Cybersecurity researchers have disclosed a brand new phishing marketing campaign that has focused European firms with an purpose to reap account credentials and take management of the victims’ Microsoft Azure cloud infrastructure.
The marketing campaign has been codenamed HubPhish by Palo Alto Networks Unit 42 owing to the abuse of HubSpot instruments within the assault chain. Targets embody at the least 20,000 automotive, chemical, and industrial compound manufacturing customers in Europe.
“The marketing campaign’s phishing makes an attempt peaked in June 2024, with pretend types created utilizing the HubSpot Free Kind Builder service,” safety researchers Shachar Roitman, Ohad Benyamin Maimon, and William Gamazo stated in a report shared with The Hacker Information.
The assaults contain sending phishing emails with Docusign-themed lures that urge recipients to view a doc, which then redirects customers to malicious HubSpot Free Kind Builder hyperlinks, from the place they’re led to a pretend Workplace 365 Outlook Net App login web page as a way to steal their credentials.
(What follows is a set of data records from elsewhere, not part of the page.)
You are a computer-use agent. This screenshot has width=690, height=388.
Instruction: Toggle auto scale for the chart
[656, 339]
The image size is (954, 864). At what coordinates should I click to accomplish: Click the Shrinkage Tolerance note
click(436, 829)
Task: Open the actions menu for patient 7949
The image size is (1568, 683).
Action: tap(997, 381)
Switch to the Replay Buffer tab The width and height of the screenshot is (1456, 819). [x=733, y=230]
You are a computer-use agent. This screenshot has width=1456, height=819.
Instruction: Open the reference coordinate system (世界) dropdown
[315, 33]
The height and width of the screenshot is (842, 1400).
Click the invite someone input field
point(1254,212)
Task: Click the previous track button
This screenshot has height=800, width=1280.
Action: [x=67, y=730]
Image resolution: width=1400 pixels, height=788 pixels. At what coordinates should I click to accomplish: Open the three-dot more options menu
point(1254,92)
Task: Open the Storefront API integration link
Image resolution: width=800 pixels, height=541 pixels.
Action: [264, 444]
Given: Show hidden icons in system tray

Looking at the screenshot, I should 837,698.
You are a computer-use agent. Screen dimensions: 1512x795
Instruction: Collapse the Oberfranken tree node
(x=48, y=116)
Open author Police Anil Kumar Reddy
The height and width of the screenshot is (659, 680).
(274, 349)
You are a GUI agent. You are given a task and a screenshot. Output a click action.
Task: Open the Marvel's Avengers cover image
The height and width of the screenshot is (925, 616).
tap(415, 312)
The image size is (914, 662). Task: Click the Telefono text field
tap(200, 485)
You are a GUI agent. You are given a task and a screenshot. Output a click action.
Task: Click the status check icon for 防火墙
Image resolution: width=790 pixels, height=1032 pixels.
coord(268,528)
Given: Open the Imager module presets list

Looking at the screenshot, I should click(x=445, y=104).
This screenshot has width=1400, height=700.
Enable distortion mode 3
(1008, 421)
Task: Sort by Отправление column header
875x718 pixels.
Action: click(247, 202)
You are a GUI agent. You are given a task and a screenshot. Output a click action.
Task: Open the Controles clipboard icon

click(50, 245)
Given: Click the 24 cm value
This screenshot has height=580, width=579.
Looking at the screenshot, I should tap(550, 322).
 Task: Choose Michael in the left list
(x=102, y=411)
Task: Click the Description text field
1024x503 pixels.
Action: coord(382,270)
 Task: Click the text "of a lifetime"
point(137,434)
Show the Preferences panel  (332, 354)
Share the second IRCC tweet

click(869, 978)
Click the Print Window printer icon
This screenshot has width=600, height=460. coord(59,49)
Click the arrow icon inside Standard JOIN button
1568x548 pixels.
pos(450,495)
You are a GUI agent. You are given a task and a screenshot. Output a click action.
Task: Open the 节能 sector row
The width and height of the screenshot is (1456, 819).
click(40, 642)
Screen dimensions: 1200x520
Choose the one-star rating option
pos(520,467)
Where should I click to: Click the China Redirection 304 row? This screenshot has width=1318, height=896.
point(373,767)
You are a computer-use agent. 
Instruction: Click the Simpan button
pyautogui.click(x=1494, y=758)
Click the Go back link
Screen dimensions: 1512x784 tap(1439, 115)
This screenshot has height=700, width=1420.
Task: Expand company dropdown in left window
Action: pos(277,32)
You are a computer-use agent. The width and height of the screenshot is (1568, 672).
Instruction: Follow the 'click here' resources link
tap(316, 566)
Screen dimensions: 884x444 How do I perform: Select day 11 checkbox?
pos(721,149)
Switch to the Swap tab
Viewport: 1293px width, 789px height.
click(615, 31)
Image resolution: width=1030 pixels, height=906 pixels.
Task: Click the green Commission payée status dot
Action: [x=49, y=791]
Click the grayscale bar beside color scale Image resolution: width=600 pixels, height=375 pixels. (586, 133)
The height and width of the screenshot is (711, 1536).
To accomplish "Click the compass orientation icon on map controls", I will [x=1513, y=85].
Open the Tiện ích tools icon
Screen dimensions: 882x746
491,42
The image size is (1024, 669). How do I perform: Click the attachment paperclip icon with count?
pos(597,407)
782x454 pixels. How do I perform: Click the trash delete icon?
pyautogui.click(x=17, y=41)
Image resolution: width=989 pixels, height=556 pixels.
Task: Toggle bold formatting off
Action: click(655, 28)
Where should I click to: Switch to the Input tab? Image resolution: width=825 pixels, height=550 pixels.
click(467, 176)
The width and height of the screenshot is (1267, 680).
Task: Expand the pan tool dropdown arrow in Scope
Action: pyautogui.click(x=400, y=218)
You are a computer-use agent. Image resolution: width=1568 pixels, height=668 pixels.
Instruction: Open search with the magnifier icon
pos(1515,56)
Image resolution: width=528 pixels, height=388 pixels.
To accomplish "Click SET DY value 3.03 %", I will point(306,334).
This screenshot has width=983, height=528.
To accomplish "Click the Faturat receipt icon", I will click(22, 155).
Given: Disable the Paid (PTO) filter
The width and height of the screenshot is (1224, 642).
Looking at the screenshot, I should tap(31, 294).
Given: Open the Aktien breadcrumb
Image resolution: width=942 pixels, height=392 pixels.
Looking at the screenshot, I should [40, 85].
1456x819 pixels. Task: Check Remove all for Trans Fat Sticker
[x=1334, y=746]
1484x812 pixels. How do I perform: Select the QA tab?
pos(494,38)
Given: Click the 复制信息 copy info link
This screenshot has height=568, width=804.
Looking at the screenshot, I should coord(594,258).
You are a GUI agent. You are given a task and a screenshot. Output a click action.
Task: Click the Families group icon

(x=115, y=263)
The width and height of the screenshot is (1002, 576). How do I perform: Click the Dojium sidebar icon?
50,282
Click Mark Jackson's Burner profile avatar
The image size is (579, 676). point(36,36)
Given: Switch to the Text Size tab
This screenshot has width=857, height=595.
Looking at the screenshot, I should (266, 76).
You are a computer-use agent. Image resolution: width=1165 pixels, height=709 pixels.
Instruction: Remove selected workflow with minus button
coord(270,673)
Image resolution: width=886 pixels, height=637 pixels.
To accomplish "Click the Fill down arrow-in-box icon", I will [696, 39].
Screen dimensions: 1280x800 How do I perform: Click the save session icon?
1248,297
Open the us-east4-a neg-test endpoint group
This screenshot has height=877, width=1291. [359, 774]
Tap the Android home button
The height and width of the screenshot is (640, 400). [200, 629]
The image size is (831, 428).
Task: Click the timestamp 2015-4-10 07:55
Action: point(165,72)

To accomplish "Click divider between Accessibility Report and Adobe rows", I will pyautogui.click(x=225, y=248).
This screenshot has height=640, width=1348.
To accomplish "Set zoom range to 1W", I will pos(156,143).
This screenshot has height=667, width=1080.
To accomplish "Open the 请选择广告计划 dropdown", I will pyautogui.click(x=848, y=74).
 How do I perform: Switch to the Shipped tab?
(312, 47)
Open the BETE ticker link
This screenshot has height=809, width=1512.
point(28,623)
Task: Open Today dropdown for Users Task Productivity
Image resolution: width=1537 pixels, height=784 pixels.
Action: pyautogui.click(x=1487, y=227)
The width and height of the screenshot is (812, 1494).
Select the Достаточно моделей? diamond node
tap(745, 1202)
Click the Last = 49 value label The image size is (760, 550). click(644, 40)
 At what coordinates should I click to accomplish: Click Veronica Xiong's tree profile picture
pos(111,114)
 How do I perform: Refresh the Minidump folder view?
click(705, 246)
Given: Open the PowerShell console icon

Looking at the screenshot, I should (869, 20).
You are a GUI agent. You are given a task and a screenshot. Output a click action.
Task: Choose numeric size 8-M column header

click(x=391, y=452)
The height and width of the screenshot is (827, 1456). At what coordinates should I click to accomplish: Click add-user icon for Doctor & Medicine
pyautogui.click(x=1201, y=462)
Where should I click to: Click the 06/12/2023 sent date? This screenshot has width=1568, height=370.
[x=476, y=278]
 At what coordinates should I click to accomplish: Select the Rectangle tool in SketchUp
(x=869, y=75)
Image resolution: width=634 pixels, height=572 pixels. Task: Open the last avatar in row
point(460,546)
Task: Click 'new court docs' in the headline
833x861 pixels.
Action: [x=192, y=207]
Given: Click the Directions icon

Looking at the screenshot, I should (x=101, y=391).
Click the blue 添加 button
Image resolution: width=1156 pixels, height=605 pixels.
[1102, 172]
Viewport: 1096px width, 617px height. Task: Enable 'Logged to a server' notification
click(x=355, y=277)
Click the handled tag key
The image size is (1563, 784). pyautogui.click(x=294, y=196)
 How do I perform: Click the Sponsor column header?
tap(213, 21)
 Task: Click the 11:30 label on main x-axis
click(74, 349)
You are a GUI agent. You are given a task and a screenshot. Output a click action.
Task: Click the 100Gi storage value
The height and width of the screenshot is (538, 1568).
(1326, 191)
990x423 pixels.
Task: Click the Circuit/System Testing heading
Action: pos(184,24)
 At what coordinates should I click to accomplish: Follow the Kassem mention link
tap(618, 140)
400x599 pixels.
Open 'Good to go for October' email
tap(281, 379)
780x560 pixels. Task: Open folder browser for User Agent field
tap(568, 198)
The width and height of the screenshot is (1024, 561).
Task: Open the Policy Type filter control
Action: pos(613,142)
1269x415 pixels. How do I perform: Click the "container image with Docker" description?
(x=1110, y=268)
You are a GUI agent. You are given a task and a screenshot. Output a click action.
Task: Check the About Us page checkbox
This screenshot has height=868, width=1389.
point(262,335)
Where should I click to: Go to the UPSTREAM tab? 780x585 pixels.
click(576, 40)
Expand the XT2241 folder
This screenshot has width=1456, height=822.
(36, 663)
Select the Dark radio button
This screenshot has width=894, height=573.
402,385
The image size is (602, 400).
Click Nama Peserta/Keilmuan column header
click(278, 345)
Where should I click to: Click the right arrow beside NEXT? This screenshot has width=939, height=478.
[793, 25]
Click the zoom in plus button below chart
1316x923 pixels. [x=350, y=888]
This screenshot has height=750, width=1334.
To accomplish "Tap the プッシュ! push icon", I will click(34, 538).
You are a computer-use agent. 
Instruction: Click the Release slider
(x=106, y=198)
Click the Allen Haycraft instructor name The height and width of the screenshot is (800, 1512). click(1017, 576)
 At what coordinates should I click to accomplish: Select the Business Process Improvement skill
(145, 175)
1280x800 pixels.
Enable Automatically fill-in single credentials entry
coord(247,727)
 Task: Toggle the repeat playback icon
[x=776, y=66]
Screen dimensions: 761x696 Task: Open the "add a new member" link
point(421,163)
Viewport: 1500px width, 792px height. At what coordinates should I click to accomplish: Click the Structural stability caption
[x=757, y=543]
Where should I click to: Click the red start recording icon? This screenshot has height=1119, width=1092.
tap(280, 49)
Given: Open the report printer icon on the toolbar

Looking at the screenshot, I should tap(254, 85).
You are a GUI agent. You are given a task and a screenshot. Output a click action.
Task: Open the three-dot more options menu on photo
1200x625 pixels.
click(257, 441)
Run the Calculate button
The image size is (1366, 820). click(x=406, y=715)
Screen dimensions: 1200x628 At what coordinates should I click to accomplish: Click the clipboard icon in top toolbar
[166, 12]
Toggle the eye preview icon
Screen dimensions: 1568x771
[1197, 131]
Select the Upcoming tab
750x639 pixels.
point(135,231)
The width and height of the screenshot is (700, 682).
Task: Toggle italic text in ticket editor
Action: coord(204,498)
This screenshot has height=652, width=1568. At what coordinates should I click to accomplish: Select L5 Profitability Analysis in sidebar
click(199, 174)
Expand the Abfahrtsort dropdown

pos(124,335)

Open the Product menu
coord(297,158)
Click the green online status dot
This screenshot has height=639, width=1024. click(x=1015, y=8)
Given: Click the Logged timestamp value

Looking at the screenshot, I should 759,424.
Unit 42 stated it recognized a minimum of 17 working Free Types used to redirect victims to completely different menace actor-controlled domains. A major chunk of these domains had been hosted on the “.buzz” top-level area (TLD).
“The phishing marketing campaign was hosted throughout numerous providers, together with Bulletproof VPS host,” the corporate stated. “[The threat actor] additionally used this infrastructure for accessing compromised Microsoft Azure tenants in the course of the account takeover operation.”
Upon gaining profitable entry to an account, the menace behind the marketing campaign has been discovered so as to add a brand new machine beneath their management to the account in order to determine persistence.
“Risk actors directed the phishing marketing campaign to focus on the sufferer’s Microsoft Azure cloud infrastructure by way of credential harvesting assaults on the phishing sufferer’s endpoint pc,” Unit 42 stated. “They then adopted this exercise with lateral motion operations to the cloud.”
The event comes as attackers have been noticed impersonating SharePoint in phishing emails which can be designed to ship an data stealer malware household referred to as XLoader (a successor to Formbook).
Phishing assaults are additionally more and more discovering novel methods to bypass electronic mail safety measures, the most recent amongst them being the abuse of legit providers like Google Calendar and Google Drawings, in addition to spoofing electronic mail safety supplier manufacturers, corresponding to Proofpoint, Barracuda Networks, Mimecast, and Virtru.
People who exploit the belief related to Google providers contain sending emails together with a calendar (.ICS) file with a hyperlink to Google Types or Google Drawings. Customers who click on on the hyperlink are prompted to click on on one other one, which is usually disguised as a reCAPTCHA or help button. As soon as this hyperlink is clicked, the victims are forwarded to phony pages that perpetrate monetary scams.
Customers are suggested to allow the “recognized senders” setting in Google Calendar to guard in opposition to this type of phishing assault.